The trend is on the uptick. In the past year and a half alone, customer information from Neiman Marcus, Home Depot, JP Morgan Chase, Staples and Goodwill was compromised.
“Think about the information imprint that the average consumer creates today versus 10 years ago,” says Kurt Wimmer, U.S. chair of Covington & Burling’s privacy and data security group. “Each time you make an online purchase, send a text message, click an online advertisement or download a new app on your smartphone, this creates a new thread of data.”
Most of this electronic information is stored by businesses. “To hackers, these are prized commodities,” says Marc S. Martin, partner at K&L Gates who practices in the telecom, media and technology group. “As the size of the data pie increases, so too will hackers’ attempts to breach it.”
Even as corporations and financial institutions are coming up with new data safeguards, hackers are devising ways to infiltrate them.
If you suspect your information has been compromised, begin collecting copies of statements that indicate fraud, says Chris Griner of Stroock & Stroock & Lavan’s national security privacy group, and document the date on which you discovered a problem. Notify your financial services provider immediately. “When we say immediately, we mean the moment you suspect fraud,” Wimmer says. He suggests writing down the names of everyone you talk to while attempting to resolve the matter.
Also, don’t forget to notify any entity—like a client or employer that makes direct deposits into your account—of the suspected breach, Martin notes, and notify the three main credit-reporting agencies to place a fraud alert on your account. It “will make it harder for bad actors to open unauthorized credit accounts,” he says. “It also provides you free access to your credit report, which will help you determine if any unauthorized credit accounts have been opened in your name.”
If only one credit card has been compromised, and the breach was discovered early, you can generally resolve the issue with the financial institution, Griner says. He recommends that identity theft victims file an Identity Theft Victim’s Complaint and Affidavit, available at FTC.gov.
Identity-theft protection services are an option, too. However, “Personal diligence remains important,” Griner says. “The only secure computer may be the one that is never used.”
PROTECT YOURSELF FROM A CYBER ATTACK
Instead of the usual password, such as a child’s name followed by numbers, use a series of words with numbers and special characters, says Griner. Change passphrases about every 90 days, and stress the importance of securing personal data to family members. “Any user of information has the ability to provide it to others—knowingly or unknowingly,” he says.
Pay attention to correspondence from major retailers or banks. According to Griner, 47 states have laws requiring private or government entities to notify customers if personal information has been compromised. He suggests you verify the authenticity of any correspondence—it could be a scam seeking to get your personal information.

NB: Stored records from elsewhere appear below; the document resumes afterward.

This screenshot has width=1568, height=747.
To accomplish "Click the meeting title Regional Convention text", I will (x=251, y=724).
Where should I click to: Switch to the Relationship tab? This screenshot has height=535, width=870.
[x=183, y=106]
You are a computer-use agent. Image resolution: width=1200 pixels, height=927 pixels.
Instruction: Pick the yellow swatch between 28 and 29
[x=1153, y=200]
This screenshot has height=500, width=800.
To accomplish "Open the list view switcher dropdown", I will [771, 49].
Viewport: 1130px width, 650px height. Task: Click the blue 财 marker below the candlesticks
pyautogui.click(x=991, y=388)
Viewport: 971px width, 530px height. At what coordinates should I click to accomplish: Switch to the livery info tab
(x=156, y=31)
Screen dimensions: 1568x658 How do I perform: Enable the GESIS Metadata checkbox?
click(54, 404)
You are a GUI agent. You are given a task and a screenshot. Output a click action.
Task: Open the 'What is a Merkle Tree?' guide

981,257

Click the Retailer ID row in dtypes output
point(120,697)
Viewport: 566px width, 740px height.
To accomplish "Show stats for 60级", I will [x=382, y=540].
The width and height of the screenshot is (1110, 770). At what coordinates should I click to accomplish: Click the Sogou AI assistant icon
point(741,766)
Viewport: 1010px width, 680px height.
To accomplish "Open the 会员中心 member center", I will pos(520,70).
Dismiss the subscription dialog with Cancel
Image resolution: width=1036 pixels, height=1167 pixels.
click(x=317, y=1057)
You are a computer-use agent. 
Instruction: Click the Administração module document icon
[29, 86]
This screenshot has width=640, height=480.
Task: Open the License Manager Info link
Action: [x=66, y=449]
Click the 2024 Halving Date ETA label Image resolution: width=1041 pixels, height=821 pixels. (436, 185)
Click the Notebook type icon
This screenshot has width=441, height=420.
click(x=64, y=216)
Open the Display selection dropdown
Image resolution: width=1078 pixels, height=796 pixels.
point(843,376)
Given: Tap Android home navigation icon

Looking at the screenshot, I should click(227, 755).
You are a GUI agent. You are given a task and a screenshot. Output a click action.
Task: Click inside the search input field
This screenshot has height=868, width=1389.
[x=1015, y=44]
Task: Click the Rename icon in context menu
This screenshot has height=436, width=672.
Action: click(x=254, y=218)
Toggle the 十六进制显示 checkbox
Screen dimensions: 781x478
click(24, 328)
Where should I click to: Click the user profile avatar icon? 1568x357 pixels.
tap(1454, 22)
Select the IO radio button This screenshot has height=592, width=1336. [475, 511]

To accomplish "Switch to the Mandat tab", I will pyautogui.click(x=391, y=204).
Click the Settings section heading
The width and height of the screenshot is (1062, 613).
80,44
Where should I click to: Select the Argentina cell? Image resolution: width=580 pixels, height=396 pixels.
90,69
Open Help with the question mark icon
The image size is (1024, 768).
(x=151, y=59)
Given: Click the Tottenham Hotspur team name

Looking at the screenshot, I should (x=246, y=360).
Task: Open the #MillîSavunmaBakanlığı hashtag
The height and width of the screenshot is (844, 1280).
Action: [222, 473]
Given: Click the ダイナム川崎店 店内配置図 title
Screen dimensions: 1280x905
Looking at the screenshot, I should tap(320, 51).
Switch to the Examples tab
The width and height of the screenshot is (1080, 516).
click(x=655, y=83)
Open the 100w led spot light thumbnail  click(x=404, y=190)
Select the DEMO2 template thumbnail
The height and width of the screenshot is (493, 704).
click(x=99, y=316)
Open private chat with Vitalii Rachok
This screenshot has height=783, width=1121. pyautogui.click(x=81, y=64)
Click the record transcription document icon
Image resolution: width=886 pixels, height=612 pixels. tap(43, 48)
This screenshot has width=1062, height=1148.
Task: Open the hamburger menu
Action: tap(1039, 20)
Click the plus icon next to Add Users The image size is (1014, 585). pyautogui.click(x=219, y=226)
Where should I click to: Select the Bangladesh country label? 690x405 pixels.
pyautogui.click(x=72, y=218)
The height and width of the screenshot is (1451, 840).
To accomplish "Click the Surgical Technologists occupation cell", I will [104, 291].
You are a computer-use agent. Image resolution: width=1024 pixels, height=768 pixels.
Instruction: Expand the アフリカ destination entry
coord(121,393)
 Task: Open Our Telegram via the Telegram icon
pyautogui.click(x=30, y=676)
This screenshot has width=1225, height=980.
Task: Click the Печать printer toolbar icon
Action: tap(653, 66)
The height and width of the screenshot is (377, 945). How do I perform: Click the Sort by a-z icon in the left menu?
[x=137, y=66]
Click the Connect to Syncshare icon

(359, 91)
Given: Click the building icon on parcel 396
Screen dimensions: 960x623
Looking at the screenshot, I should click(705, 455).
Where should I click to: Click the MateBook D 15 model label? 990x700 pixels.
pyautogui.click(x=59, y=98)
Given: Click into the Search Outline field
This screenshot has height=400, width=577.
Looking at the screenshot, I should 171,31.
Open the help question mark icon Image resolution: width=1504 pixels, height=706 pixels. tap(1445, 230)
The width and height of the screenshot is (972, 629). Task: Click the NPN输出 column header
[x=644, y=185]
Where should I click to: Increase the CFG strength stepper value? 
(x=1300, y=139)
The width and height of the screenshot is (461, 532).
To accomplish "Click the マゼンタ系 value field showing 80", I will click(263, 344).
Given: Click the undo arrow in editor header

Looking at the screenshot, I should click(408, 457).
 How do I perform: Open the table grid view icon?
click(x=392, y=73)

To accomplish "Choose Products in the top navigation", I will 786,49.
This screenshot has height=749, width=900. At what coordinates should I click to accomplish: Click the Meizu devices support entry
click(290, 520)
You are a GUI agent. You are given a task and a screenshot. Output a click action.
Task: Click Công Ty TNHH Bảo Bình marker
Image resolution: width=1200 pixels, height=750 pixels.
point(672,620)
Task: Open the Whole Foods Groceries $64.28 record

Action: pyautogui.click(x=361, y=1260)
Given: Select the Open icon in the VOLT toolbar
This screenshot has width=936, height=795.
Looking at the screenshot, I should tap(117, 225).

Review credit card and bank statements for unexpected charges, even small ones. “Identity thieves often test consumers with charges of less than a dollar to see if the consumer is watching,” Wimmer says. If the charge goes unnoticed, they “pull the trigger” on larger purchases. Rather than wait for a monthly statement, regularly check your account online.
Remove all personal and financial information from mobile devices before discarding, Martin says.